Below are some entries. Repeat exactly the lines from the one with "You are a computer-use agent. Image" through the one with "Instruction: Click the Name input field", and only those.

START DATA FOR THIS TASK

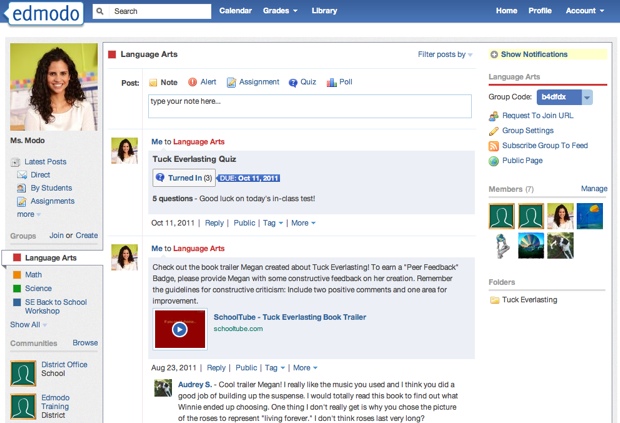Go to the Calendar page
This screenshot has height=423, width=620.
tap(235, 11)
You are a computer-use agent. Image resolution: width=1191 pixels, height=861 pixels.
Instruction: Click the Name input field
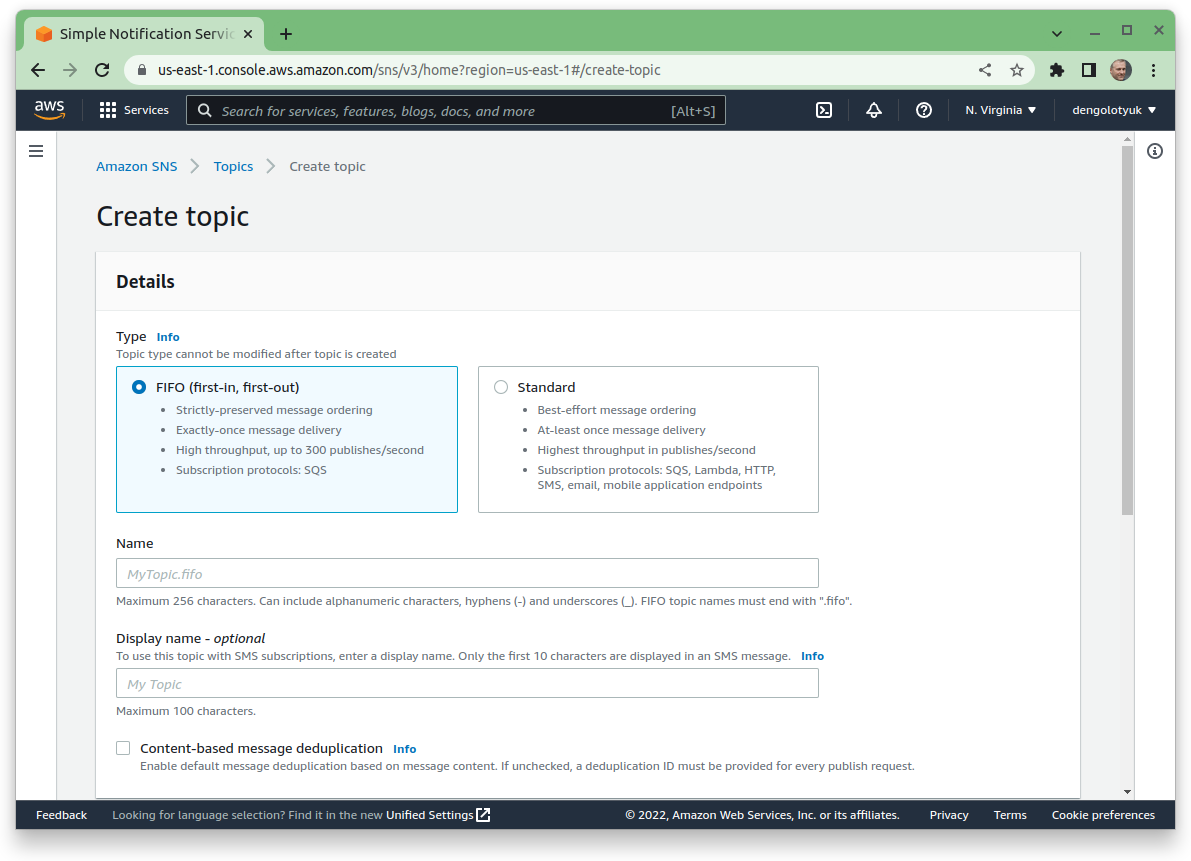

END DATA FOR THIS TASK
START DATA FOR THIS TASK

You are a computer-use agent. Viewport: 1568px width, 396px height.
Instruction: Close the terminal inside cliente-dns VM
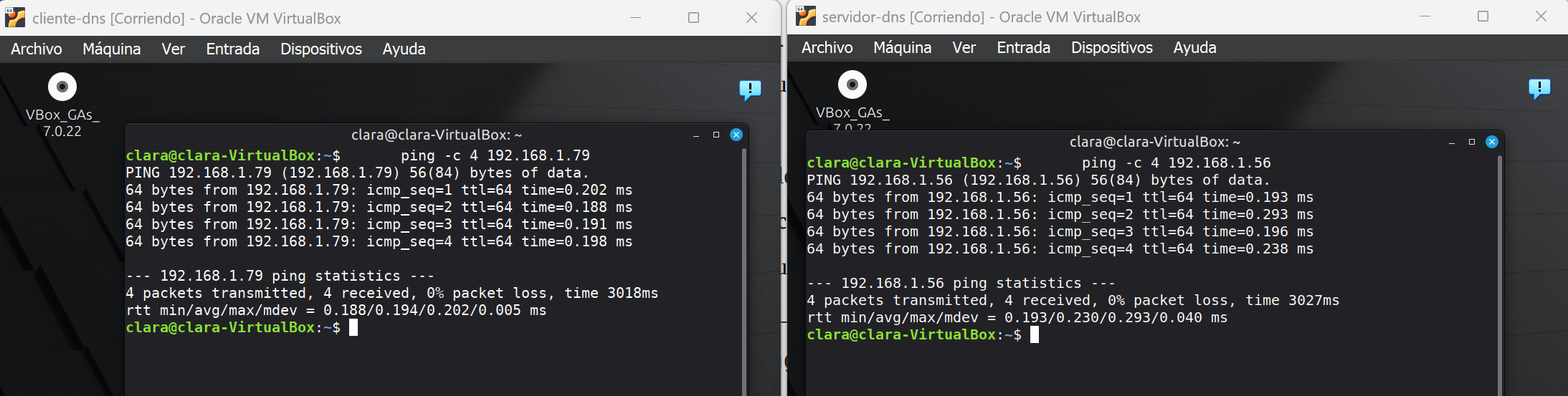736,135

END DATA FOR THIS TASK

:: EXPECTED ANSWER ::
You are a computer-use agent. Image resolution: width=1191 pixels, height=861 pixels.
Instruction: Click the Name input field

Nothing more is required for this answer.